Mazottan gübreye, ilaçtan enerjiye kadar tüm girdi kalemlerindeki fahiş fiyat artışları üreticiyi toprağından ederken, çiftçiler yüksek girdi maliyetleri karşısında ne yapacağını bilmez durumda. Hafta başında TÜK’in açıkladığı tarım ürünleri fiyat endeksi Nisan ayında rekor tazeleyerek yıllık yüzde 118,53,aylık ise yüzde 17.76 artış gösterdi.

TÜİK verilerine göre, Tarım-ÜFE’de, 2022 yılı Nisan ayında bir önceki aya göre yüzde 17,76, bir önceki yılın Aralık ayına göre yüzde 72,29, bir önceki yılın aynı ayına göre yüzde 118,53 ve on iki aylık ortalamalara göre yüzde 45,26 artış gerçekleşti.

Tarımsal girdi fiyatlarının kontrol edilemez bir noktaya geldiğini ifade eden CHP İzmir Milletvekili Kamil Okyay Sındır, “ 2002 yılında tarım sektöründe çalışan sayısı 7 milyon 458 bin iken bu rakam 2020 yılında 4 milyon 716 bin kişiye geriledi. Son bir yılda gübre fiyatlarının 3 katın üzerinde artış göstermesi, mazot fiyatlarının neredeyse 3 katına yaklaşması, elektrik fiyatının 2,5 kat artması girdi fiyat artışlarının Cumhuriyet tarihi rekoru oldu. Böyle bir dönemde üreticilerimizin toprağıyla bağının kopmasından başka bir şey bekleyemezsiniz. Tarım Kanununun çıktığı 2006 yılından itibaren üreticilerimize, çiftçilerimize ödenmesi gereken destek miktarı tam 467 milyar liraya ulaştı. Fakat iktidar bunun sadece 194 milyar lirasını ödedi. Anadolu çiftçisinin devletten tam 273 milyar lira alacağı var. Devletten yasal olarak hak ettiği desteği alamayan ve ürettiğinden para kazanamayan çiftçi, sürekli borçlanarak ayakta kalmaya çalışıyor. Türk çiftçisi eriyor” dedi.

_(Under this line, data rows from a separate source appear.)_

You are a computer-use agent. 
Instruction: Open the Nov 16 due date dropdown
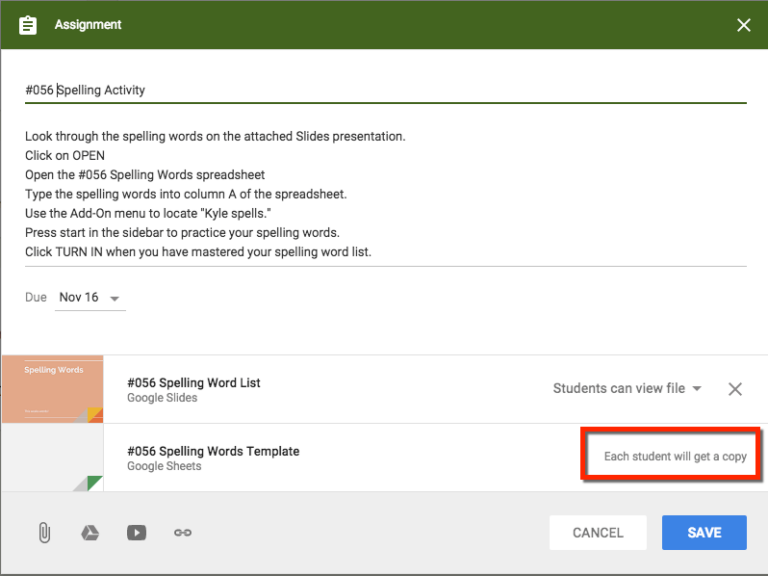[x=90, y=298]
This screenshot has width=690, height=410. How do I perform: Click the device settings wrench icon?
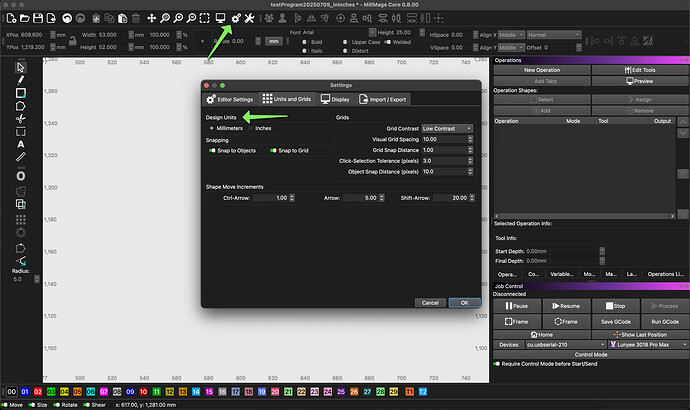tap(250, 18)
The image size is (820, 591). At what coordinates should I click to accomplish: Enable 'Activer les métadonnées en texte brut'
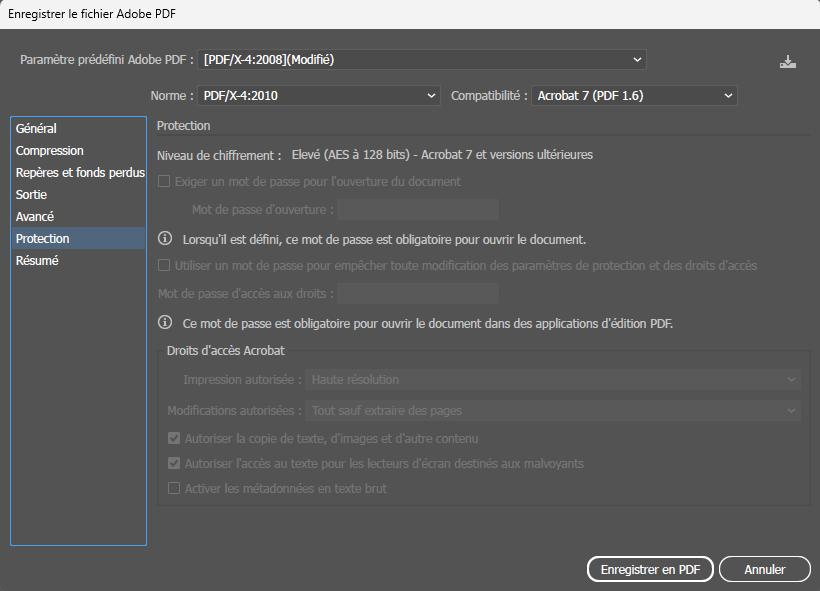(x=174, y=488)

Artan girdi maliyetleri nedeniyle ülkemizde tarım neredeyse yapılamaz hale geldi. Mazot fiyatları 1 yılda yüzde 238 oranında arttı.Tarım alanları ve çiftçi sayısı hızla azalmış durumda. Ülkemizin gıda üretiminin temel taşları olan çiftçilerimiz her türlü zorluğa rağmen üretimlerini sürdürmeye çalışıyor. Bu yüzden tarımın temeli olan çiftçilerimizin her türlü sorunları çözüme kavuşturulmalı ve talepleri yerine getirilerek kendilerine hak ettikleri değer verilmelidir.

Yazımı bir çiftçi vecizesi. İle sonlandırmak istiyorum

“Ektiği biçtiği para etmez. Mazotu, gübresi, tohumu, ilacı, emeği karşılık bulmaz. Kredisi varsa kışın borçlanır, yazın borcunu zor kapatır. El elde baş başta seneye daha iyi olur ümidiyle yaşar gider. Buna yaşamak denirse.”